At the sprawling campus in Joliet, patients with what Hinton calls "tall time" that has kept them behind bars for years, will have a chance to attend classes aimed at helping them cope with their illness and educational courses. Visits to the library are required and a gym will be open for those who have earned recreational time.

Two Behavioral Management Units will house about 100 patients with the greatest mental health needs. The compact, secured rooms that house new arrivals come with few privileges. Rooms with space for personal belongings and the chance to move within the self-contained unit come with improved behavior.

"You move down the hall with the goal to move out" to a less restrictive housing area, said Hinton.

Units located across the campus will house an additional 322 patients who also will receive less intensive care.

Andrea Tack, a clinical social worker who worked as superintendent of the Winnebago County jail before she was hired as warden at Joliet, said helping residents make the transition to life in prison is part of the treatment plan. In some cases, improved behaviors may result in a reclassification to a lower security facility.

Joliet will employ 60 mental health staff and 296 security staff.

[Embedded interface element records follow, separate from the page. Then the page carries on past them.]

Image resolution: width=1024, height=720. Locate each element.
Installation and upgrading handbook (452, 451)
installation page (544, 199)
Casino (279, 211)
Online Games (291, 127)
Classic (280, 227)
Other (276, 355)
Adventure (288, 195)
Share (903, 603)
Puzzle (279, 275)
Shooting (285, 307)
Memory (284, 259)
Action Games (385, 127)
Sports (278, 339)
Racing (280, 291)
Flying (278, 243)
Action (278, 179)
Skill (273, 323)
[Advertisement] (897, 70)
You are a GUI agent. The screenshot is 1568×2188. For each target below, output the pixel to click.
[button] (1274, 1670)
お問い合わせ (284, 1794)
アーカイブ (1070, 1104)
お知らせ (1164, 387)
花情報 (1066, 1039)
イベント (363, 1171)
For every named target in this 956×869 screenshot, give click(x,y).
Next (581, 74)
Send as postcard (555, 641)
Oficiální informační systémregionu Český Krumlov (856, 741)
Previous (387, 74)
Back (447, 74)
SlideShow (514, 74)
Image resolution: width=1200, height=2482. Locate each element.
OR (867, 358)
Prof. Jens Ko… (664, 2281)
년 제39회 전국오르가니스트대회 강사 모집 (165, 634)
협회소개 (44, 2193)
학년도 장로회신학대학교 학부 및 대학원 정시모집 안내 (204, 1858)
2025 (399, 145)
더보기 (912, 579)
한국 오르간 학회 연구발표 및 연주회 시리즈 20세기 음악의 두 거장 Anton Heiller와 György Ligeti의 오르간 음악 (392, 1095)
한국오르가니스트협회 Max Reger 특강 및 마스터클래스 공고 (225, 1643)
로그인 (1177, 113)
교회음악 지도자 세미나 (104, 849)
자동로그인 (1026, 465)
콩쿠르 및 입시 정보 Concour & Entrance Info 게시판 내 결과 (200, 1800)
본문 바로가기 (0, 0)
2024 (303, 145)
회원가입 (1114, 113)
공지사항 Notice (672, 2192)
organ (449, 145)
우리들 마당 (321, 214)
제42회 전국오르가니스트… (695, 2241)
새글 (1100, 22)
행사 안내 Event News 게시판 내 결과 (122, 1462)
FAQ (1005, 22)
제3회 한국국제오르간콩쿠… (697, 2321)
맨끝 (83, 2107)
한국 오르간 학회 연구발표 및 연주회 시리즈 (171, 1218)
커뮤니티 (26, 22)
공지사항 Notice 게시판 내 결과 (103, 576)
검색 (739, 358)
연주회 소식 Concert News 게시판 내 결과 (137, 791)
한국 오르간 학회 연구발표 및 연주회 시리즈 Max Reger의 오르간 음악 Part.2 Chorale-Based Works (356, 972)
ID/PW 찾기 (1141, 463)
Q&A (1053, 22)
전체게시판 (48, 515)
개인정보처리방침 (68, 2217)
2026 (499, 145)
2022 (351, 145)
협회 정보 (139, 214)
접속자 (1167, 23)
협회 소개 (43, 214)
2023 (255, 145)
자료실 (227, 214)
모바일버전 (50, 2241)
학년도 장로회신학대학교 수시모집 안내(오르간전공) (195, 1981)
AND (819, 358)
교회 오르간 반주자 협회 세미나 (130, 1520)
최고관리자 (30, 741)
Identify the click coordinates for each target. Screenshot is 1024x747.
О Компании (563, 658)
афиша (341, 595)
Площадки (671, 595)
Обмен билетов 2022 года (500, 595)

The team known as "correctional treatment officers" that will provide security for Joliet and Elgin have received mental health training that qualifies them to be part of the treatment team, said Hinton.

The opening of the Elgin center and Joliet's treatment unit will provide the state with valuable data, said Hinton, to determine the effectiveness of the new model of mental health care. In the case of Elgin, the state will be looking ahead for a permanent solution to its need for hospital-level care when its agreement to use the 44 beds at the mental health center ends.